Sobre la tentonería:

 

Tentar, provocar, coquetear, seducir, burlarse de las consecuencias de nuestra propia impertinencia. Empujar los límites para ver qué tanto dan de sí, cuánto territorio podemos ganar. Un pasito más, un poquito más, otro, otro y ya.

 

Sobre la desobediencia tentona:

 

No acatar, no alinearse, ser una contreras pero desde el goce y la alegría. Un berrinche infantil, un capricho adolescente. La desobediencia tentona e irreverente de la sirena es nuestra búsqueda en la huasteca. La insumisión como juego, la insumisión que se pavonea contoneando las caderas.

 

Sobre rechazar el papel de víctima:

 

Las desobedientes no son víctimas, no queremos serlo, qué cansado. Mejor nadar a contracorriente, buscando aliadxs en el camino. Nos vamos encontrando al repelar y nos divertimos repelando juntxs en un eterno repele colectivo, a coros, ambientado por un trío. “Se merecen todo”, nos dijo Maria Luisa, “tómenlo”.

 

Sobre el tránsito:

 

Somos cuerpos en tránsito, queremos ir hacia las historias que nos llaman. La conversación, para existir, nos pide movimiento: un viaje, un boleto de autobús. Todo centro tiene su periferia y toda periferia tiene su centro y como es un cuento de nunca acabar, mejor nos concentramos en mantenernos danzantes, ligeras, escuchando; siempre a la espera del próximo encuentro, del próximo huapango, de la próxima fiesta.

 

Sobre las historias particulares:

 

En el camino encontramos a nuestras abuelas, a todas ellas, las de sangre y las epistémicas. Fueron apareciendo al caminar, a veces porque las llamamos, a veces sin querer.

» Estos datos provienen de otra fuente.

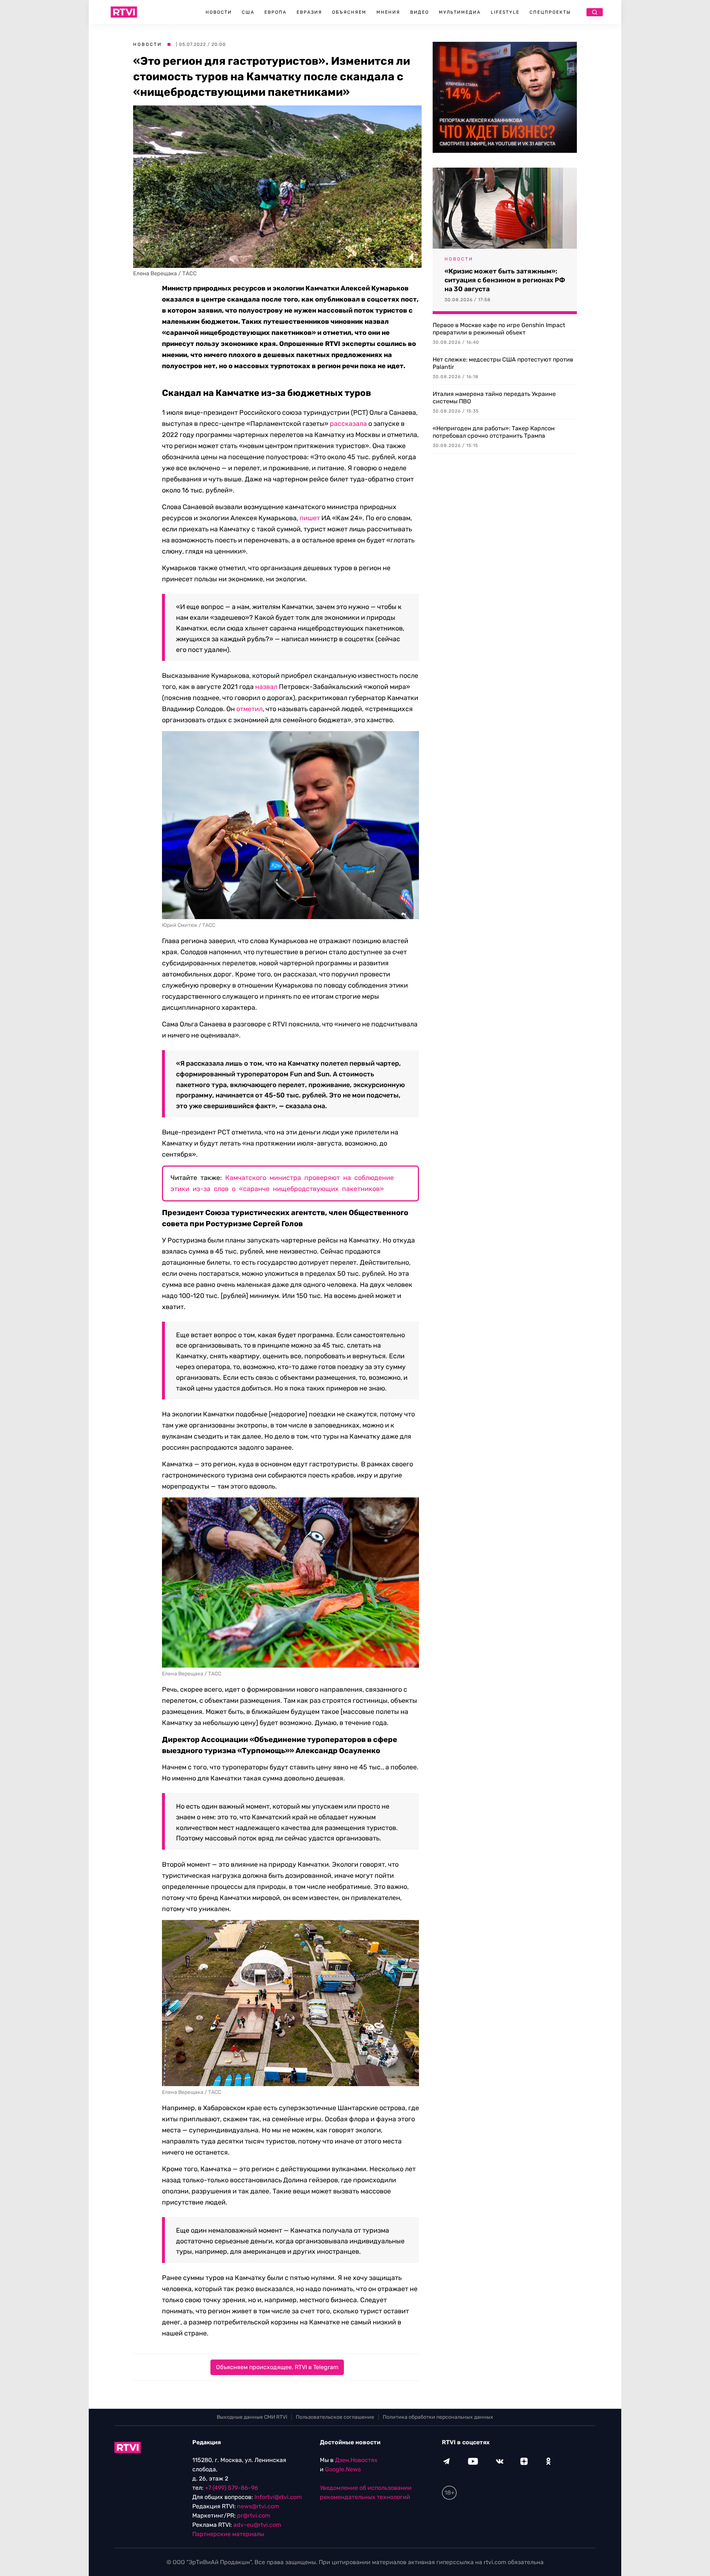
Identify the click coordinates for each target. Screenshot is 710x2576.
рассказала (348, 424)
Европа (275, 12)
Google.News (343, 2469)
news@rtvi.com (258, 2506)
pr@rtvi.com (253, 2515)
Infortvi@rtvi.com (278, 2497)
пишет (310, 518)
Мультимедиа (460, 12)
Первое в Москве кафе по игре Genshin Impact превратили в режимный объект (499, 329)
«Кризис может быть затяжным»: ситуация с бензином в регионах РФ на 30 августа (504, 280)
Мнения (388, 12)
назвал (266, 687)
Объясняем (349, 12)
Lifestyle (505, 12)
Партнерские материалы (228, 2534)
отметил (249, 709)
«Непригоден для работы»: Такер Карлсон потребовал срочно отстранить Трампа (494, 432)
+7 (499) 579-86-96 (231, 2487)
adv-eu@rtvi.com (257, 2524)
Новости (219, 12)
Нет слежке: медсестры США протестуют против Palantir (503, 363)
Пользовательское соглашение (335, 2417)
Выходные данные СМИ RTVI (252, 2417)
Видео (419, 12)
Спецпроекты (550, 12)
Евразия (309, 12)
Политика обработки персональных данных (438, 2417)
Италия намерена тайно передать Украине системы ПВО (494, 397)
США (248, 12)
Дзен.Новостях (356, 2460)
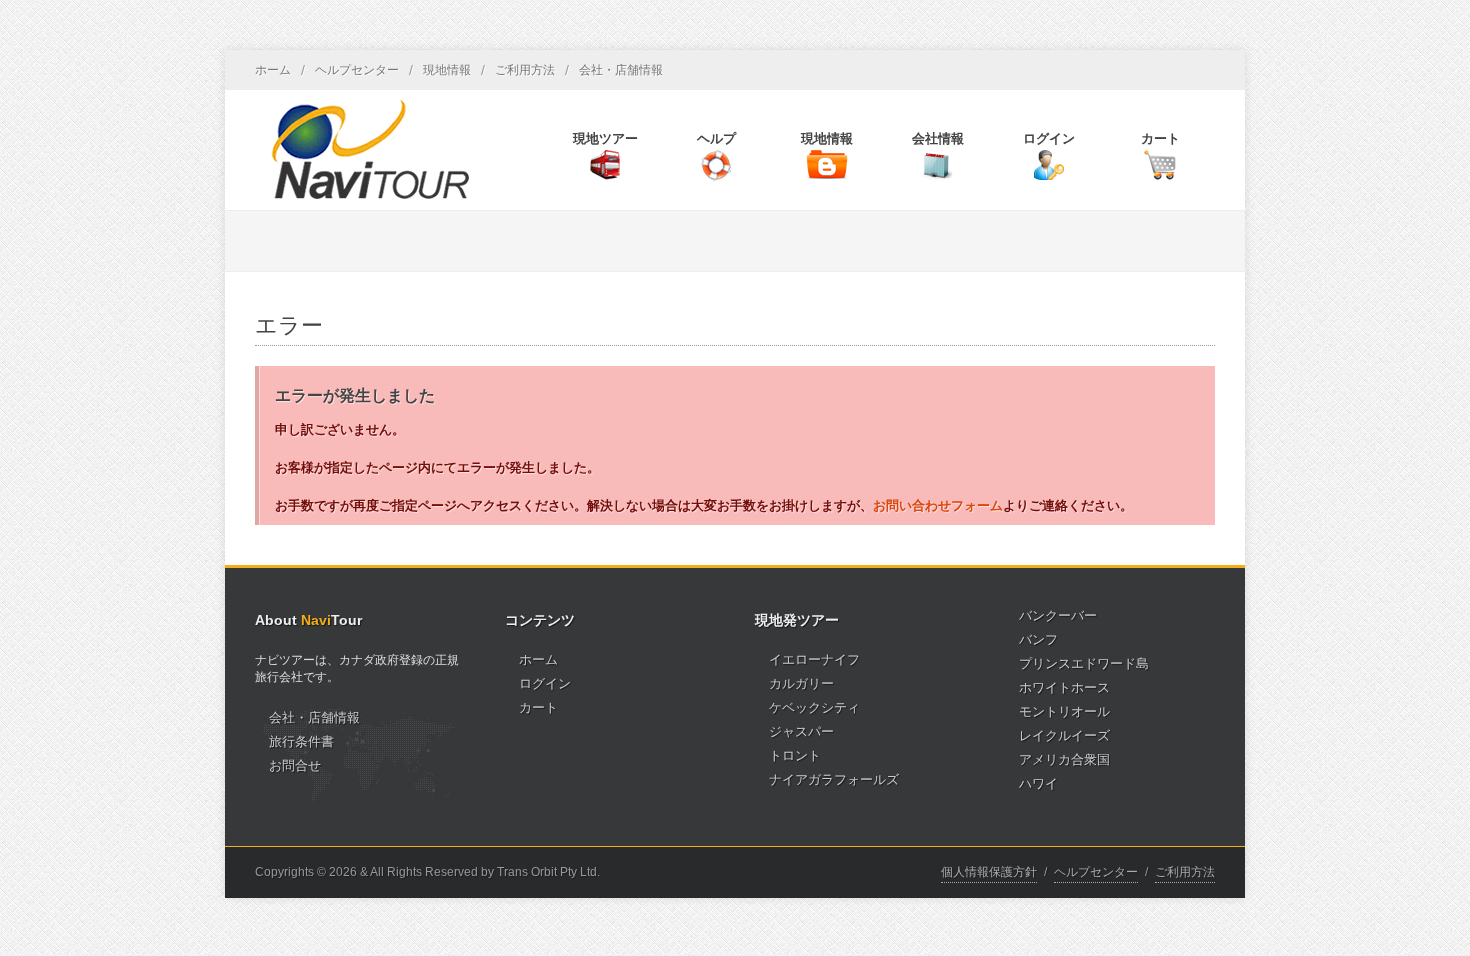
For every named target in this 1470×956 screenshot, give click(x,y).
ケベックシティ (814, 707)
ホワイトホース (1064, 687)
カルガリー (801, 683)
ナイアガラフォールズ (834, 779)
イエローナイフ (814, 659)
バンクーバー (1058, 615)
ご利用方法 (525, 70)
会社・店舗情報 (621, 70)
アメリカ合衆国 (1064, 759)
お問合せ (295, 765)
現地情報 (447, 70)
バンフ (1038, 639)
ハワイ (1038, 783)
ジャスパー (801, 731)
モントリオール (1064, 711)
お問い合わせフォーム (938, 505)
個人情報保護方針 (989, 872)
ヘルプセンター (357, 70)
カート (538, 707)
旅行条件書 (301, 741)
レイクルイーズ (1064, 735)
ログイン (545, 683)
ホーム (273, 70)
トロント (795, 755)
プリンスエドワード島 (1084, 663)
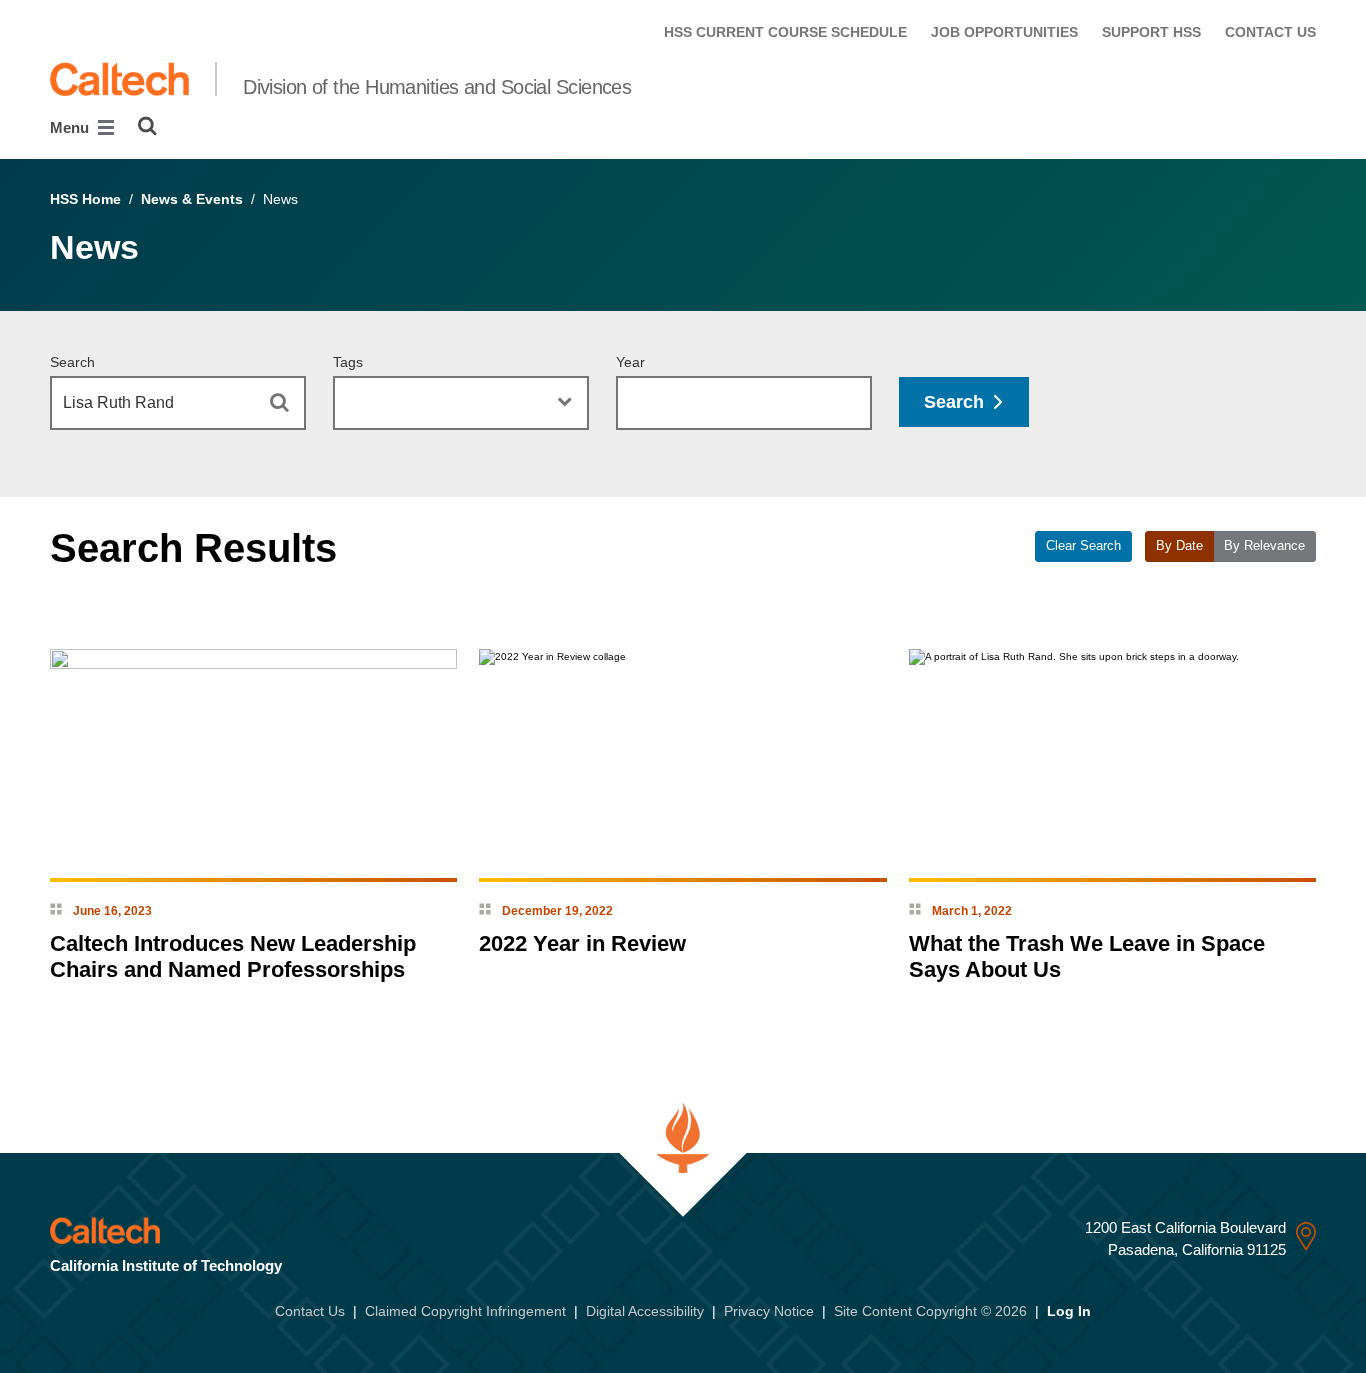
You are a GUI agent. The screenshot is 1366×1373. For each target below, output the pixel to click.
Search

Deseamos contar historias particulares que den cuenta de otras maneras de vivir las contradicciones y los enredos de la colonialidad, de la tradición y lo contemporáneo, del quehacer artístico, del acato y el desacato. Creemos en la potencia de las historias particulares, en el chisme institucionalizado del cronista y en el chisme vivo del habitante, creemos en ellos porque nos conectan; porque por muy específicos que sean estos relatos, no nos son ajenos, no en realidad… tal vez todas nuestras abuelas soñaron con ser sirenas (y con eso es suficiente).